In September 2015 Ms A and XLFM had a baby. Ms A, XLFM and the child lived together, according to Mrs G ‘on and off’, until mid to late 2016, about five months before XLFM went to prison. The child would have been a little more than one year old at the time that his parents stopped living together. XLFM continued to have daily contact with the child taking the child to the park, to childcare, to the doctor when necessary and so on. At some stage Ms A’s younger sister came to live with Ms A, XLFM and the child, but it seems at least by the time of the offending against Ms A’s sister to which I will refer in a moment he was not living permanently with Ms A and the child. Mrs G said that there was some difficulty for XLFM when he and Ms A and Ms A‘s sister were living together because XLFM was affected by the fact that he was the only one working and paying all the bills.
Ms A has re-partnered in the last few years and she and her new partner live with the child. Although Ms A moved to Queensland for a time she now, once again, lives in Sydney.
XLFM before his incarceration had links to the community through work and through his sporting endeavours being a member of several athletics clubs: St George, Baden Ridge, Bankstown and Western Suburbs, playing Australian Rules Football. He also participated in several community centres in Riverwood, Marrickville and Belmore.
XLFM provided a number of written references that refer to the links he has to members of the community through work and otherwise and the regard in which he is held albeit that some of these do not appear to have been written in the knowledge of the circumstances of his criminal offending. He also has the support of people like Mr and Mrs G and Mr O who well know the circumstances of his offending.
XLFM considered that his physical and mental health was presently good. XLFM fears returning to Kenya because of violence, death and kidnapping. He said that if returned to Kenya he would face homelessness, poverty and poor health and that he would be ‘forced to take extreme measures risking my life to survive’.
XLFM’S CRIMINAL OFFENDING
On 25 July 2014 XLFM was dealt with in respect of two offences being common assault and destroy or damage property involving domestic violence. I have set out what happened in connection with those offences earlier and it is not necessary to deal with it further other than to observe that there is not a great deal of detail in the evidence I have about what happened when the offences were committed. It is clear that both offences were offences that involved what is commonly known as domestic violence.
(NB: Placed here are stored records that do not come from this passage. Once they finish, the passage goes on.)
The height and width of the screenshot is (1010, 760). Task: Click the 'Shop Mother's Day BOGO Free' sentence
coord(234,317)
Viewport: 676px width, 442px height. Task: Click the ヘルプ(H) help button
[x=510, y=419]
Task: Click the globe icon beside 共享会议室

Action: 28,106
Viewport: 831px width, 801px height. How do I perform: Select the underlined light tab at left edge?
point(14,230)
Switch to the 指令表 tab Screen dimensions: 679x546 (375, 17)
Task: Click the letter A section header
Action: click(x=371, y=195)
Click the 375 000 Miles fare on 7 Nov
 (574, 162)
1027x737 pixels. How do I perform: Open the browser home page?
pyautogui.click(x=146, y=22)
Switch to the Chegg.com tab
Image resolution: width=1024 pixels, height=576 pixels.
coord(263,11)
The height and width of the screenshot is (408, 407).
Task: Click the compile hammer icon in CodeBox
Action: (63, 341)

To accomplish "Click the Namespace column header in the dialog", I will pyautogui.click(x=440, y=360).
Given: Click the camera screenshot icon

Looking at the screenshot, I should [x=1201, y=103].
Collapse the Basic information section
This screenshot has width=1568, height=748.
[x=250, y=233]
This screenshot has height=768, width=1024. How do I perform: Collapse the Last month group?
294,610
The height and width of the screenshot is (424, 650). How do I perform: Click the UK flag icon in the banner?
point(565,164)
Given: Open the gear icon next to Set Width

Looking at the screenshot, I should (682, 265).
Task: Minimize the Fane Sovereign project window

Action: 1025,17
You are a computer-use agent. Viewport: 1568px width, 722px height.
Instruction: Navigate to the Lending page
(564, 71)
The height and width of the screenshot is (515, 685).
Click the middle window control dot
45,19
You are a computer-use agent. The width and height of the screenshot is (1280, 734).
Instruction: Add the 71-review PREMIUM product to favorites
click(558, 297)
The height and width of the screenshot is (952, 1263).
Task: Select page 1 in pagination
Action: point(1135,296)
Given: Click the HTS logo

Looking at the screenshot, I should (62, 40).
On 27 January 2016 XLFM was dealt with for three offences that were committed on 11 November 2015. Two of those offences appear to be relatively minor involving travelling without a ticket, or at least attempting to do so, and refusing to give his name to an authorised officer. The third offence was much more serious involving resisting or hindering a police officer in the execution of his duty. The circumstances of that offence involved some police approaching XLFM about matters relevant to the other offences. There was an altercation when the police attempted to hand cuff XLFM following an argument which involved one of the police officers being injured. XLFM was fined $600 and placed on another bond to be of good behaviour for 12 months. Although the earlier bond was not called up it is relevant that these offences were all committed at a time when XLFM was already on a good behaviour bond.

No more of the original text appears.